Task details. Your answer should be one number, the count of lines in the data that hold "TIÊU".

=== Begin Enclosure ===

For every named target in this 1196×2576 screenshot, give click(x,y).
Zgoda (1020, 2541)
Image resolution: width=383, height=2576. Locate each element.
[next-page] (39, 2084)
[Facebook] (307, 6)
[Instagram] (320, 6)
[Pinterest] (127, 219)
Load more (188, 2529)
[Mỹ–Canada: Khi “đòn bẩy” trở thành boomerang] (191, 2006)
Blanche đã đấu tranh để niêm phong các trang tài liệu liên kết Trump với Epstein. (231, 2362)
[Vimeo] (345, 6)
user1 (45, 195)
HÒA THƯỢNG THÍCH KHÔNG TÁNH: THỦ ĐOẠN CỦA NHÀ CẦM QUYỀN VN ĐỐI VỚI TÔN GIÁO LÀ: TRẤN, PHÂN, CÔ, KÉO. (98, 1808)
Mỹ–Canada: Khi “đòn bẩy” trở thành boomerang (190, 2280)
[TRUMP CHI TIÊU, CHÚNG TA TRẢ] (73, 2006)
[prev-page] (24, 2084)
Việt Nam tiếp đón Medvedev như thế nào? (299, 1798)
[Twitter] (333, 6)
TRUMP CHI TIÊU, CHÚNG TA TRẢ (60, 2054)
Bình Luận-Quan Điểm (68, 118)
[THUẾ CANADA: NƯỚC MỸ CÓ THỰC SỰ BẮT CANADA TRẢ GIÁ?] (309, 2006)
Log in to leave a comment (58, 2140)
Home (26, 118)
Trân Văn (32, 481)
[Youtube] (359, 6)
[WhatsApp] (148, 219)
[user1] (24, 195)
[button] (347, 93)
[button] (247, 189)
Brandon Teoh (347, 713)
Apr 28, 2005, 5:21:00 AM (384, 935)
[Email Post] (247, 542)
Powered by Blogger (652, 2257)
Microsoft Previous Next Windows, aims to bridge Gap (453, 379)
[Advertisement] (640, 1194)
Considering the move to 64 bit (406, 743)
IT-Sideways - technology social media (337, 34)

=== End Enclosure ===

Task answer. 2